The required output is the exact run of lines below that opens at the line with "Instruction: Click the printer" and closes at the line with "611x458 pixels.".

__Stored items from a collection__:
********************
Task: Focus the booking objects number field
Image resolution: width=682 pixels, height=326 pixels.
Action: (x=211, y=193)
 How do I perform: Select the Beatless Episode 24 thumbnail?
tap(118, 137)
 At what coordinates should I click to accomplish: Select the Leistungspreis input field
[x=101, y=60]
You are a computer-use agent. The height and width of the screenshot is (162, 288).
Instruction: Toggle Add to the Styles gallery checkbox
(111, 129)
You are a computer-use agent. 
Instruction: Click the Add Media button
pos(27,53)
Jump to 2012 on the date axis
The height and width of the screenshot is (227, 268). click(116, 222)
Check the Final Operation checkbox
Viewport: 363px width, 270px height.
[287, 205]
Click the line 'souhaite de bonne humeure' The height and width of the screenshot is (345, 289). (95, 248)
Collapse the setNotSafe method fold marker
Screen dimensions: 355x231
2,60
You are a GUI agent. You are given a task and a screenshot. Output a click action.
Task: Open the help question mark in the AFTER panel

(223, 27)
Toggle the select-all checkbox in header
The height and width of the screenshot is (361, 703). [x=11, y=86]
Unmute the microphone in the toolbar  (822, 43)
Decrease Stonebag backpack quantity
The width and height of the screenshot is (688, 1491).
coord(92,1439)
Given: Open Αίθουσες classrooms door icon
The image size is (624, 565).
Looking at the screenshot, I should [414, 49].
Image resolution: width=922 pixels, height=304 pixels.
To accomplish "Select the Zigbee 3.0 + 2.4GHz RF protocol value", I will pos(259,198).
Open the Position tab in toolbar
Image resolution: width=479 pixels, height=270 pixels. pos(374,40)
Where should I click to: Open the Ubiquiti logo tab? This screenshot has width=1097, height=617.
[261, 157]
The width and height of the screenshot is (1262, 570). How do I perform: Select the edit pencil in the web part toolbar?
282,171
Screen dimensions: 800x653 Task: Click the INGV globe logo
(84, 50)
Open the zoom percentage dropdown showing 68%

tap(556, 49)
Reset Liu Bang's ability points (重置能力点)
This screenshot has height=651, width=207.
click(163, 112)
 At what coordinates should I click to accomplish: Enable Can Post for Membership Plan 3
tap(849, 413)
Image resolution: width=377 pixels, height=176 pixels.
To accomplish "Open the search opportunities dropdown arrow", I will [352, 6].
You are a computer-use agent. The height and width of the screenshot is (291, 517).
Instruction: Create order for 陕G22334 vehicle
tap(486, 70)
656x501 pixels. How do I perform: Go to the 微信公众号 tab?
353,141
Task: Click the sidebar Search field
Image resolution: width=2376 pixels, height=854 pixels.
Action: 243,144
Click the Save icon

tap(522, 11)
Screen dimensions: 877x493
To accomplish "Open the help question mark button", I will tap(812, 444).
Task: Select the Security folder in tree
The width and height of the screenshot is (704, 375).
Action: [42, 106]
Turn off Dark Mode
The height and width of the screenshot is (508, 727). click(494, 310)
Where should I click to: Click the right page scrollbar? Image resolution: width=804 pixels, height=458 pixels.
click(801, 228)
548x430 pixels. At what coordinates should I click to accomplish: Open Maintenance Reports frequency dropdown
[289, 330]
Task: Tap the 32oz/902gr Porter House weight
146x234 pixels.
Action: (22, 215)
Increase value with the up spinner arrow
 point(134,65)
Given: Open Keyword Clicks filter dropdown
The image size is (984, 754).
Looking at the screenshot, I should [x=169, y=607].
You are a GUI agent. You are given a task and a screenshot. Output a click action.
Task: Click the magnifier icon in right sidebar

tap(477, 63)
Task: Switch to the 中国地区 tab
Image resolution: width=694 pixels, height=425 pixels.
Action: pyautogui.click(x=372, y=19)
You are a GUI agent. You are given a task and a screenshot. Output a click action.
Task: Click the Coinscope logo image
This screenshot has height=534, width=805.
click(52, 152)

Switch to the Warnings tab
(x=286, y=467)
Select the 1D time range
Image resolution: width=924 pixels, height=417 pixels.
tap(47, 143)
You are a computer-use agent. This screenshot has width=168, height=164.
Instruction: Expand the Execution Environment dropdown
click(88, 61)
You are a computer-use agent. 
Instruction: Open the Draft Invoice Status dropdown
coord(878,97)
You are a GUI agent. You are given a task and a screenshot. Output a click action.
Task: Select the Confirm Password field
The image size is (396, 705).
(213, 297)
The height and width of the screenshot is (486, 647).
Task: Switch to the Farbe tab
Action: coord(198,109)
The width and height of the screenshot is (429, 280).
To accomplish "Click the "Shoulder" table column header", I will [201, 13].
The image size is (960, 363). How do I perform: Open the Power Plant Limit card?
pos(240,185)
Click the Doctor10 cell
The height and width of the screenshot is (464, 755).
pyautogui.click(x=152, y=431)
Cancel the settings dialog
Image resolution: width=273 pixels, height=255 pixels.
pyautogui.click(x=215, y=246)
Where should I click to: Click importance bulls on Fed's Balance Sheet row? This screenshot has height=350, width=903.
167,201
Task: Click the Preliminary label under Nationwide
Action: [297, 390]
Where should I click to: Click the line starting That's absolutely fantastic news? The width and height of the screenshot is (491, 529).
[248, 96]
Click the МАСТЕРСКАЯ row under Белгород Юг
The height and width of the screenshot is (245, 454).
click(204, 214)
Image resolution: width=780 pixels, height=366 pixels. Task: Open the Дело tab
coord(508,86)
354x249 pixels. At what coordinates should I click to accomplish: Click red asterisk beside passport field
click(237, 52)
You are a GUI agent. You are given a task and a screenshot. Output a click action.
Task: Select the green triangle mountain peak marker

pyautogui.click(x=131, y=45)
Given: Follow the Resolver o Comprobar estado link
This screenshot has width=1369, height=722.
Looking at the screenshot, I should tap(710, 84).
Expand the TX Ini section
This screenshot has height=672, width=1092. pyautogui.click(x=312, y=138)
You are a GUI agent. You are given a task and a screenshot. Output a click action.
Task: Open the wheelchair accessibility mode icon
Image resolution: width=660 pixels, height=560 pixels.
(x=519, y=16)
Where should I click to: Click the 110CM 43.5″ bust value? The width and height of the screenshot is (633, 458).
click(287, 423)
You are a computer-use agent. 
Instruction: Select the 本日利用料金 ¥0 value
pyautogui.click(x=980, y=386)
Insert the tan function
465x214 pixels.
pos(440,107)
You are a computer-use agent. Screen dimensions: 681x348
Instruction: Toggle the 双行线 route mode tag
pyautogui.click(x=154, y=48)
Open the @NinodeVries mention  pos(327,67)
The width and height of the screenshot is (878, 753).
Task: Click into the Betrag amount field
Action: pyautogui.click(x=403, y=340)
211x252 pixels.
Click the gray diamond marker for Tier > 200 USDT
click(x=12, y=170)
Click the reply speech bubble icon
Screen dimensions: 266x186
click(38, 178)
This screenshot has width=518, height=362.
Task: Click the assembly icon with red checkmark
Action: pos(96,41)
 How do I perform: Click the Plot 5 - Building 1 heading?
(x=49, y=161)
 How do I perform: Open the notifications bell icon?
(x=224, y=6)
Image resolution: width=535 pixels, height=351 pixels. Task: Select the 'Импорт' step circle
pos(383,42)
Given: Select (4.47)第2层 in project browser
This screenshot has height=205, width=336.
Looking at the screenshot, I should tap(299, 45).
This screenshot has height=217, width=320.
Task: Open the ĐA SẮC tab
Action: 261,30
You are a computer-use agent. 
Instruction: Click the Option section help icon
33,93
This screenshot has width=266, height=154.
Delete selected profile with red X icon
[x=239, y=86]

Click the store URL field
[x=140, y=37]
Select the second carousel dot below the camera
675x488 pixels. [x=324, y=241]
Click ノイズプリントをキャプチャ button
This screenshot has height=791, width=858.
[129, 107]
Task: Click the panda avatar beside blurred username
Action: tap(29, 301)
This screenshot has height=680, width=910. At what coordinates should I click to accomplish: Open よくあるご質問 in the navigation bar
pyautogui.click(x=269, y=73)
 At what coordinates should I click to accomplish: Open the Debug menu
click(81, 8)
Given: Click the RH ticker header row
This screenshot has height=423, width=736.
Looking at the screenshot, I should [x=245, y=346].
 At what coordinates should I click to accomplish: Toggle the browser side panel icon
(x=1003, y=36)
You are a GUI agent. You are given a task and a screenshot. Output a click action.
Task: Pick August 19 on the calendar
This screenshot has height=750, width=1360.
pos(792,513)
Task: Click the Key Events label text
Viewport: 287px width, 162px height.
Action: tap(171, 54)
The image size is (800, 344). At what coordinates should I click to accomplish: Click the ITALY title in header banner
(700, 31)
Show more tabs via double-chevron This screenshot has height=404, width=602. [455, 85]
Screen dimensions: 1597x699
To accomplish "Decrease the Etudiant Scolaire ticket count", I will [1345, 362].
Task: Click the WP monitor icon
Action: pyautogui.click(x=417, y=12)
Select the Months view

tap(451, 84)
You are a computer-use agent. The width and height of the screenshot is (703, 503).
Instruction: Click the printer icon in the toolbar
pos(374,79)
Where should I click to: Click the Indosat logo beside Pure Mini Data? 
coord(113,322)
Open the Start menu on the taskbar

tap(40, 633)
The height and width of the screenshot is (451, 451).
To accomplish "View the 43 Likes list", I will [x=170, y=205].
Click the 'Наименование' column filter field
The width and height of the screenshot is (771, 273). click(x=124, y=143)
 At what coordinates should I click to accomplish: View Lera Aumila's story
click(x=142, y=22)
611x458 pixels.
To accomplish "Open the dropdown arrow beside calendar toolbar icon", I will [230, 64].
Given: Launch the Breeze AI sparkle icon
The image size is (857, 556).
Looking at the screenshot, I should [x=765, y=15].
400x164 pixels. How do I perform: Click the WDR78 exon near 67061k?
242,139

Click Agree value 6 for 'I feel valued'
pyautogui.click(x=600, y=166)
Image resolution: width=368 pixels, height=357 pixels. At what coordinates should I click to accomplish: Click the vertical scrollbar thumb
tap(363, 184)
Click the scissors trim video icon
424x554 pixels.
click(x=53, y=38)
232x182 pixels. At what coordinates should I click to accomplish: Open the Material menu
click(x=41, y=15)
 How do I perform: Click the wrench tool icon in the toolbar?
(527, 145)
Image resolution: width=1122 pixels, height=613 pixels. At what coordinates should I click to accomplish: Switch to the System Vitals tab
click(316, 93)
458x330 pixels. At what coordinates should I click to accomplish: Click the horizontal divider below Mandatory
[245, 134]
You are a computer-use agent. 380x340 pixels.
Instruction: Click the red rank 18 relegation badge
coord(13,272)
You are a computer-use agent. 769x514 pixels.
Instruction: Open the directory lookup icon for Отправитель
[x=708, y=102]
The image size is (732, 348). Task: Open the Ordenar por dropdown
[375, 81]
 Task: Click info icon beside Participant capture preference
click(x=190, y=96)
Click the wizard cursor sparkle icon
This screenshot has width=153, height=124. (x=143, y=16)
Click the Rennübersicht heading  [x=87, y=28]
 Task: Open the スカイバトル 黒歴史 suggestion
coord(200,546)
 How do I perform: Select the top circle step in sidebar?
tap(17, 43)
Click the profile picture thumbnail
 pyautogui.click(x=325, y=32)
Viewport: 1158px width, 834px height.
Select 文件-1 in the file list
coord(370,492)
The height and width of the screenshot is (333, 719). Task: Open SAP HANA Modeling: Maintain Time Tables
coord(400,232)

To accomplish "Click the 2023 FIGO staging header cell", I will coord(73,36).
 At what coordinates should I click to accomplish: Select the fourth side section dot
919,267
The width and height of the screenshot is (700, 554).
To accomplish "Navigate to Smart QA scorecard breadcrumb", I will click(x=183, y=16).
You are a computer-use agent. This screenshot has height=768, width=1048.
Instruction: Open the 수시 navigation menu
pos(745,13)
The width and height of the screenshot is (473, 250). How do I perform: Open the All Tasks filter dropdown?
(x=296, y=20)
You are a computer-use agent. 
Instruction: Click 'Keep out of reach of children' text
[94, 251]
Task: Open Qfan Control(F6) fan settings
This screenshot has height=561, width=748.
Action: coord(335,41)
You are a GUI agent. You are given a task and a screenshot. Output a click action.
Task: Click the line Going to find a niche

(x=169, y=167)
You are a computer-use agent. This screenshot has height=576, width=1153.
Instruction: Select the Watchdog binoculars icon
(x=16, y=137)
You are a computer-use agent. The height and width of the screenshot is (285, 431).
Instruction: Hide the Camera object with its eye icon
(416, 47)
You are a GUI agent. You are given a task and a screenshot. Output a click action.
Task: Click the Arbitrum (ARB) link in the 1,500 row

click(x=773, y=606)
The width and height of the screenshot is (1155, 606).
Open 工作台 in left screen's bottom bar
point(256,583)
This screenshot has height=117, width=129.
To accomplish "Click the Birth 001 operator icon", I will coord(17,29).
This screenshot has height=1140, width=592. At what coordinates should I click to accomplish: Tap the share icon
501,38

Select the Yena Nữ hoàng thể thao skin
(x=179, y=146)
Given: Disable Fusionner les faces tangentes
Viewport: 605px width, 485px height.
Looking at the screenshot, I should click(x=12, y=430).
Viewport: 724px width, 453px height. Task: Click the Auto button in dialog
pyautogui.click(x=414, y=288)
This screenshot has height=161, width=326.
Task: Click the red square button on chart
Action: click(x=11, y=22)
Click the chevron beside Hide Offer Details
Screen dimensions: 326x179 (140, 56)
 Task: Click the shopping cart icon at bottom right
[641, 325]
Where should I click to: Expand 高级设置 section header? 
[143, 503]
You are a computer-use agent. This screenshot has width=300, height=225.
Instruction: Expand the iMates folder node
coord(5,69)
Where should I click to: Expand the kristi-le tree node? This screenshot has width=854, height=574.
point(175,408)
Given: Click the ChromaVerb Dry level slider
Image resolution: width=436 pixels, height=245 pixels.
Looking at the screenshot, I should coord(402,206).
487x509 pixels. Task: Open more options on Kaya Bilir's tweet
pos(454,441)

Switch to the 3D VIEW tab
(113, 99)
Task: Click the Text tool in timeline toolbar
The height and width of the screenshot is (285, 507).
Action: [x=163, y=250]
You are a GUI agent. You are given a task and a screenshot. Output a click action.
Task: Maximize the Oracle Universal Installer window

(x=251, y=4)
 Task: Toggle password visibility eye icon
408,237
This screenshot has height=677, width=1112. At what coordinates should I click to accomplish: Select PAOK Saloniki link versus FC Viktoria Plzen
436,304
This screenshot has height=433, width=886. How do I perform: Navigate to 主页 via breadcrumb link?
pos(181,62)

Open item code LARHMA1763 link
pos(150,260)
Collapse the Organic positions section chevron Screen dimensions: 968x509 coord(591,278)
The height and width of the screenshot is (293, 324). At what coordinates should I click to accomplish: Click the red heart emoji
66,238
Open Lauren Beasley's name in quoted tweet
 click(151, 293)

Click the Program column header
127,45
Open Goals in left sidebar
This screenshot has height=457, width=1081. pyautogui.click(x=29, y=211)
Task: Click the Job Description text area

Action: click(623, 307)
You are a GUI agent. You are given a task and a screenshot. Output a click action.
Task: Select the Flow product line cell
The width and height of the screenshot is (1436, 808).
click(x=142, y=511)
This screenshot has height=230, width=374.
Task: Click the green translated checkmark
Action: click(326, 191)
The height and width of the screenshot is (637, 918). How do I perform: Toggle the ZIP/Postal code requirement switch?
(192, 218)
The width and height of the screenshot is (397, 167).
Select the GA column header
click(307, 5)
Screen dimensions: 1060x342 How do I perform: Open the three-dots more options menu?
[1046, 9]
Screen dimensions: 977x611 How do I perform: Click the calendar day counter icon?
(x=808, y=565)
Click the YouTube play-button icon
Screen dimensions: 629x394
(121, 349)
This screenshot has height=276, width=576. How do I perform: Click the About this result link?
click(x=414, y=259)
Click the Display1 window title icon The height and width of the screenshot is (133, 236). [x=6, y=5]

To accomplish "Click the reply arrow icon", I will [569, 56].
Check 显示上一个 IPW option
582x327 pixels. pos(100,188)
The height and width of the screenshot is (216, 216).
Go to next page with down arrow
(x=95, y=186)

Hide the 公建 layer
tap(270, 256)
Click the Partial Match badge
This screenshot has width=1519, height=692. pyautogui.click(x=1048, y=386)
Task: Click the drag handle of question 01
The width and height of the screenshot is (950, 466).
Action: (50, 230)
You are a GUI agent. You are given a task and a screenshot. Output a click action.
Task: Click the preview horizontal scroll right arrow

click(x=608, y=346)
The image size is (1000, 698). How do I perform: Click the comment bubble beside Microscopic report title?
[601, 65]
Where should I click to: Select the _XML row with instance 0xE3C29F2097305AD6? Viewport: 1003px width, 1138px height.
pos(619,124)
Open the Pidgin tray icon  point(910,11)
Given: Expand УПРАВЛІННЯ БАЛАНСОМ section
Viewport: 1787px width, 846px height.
********************
__Result__:
Instruction: Click the printer icon in the toolbar
pos(374,79)
Where should I click to: Click the Indosat logo beside Pure Mini Data? 
coord(113,322)
Open the Start menu on the taskbar

tap(40, 633)
The height and width of the screenshot is (451, 451).
To accomplish "View the 43 Likes list", I will [x=170, y=205].
Click the 'Наименование' column filter field
The width and height of the screenshot is (771, 273). click(x=124, y=143)
 At what coordinates should I click to accomplish: View Lera Aumila's story
click(x=142, y=22)
611x458 pixels.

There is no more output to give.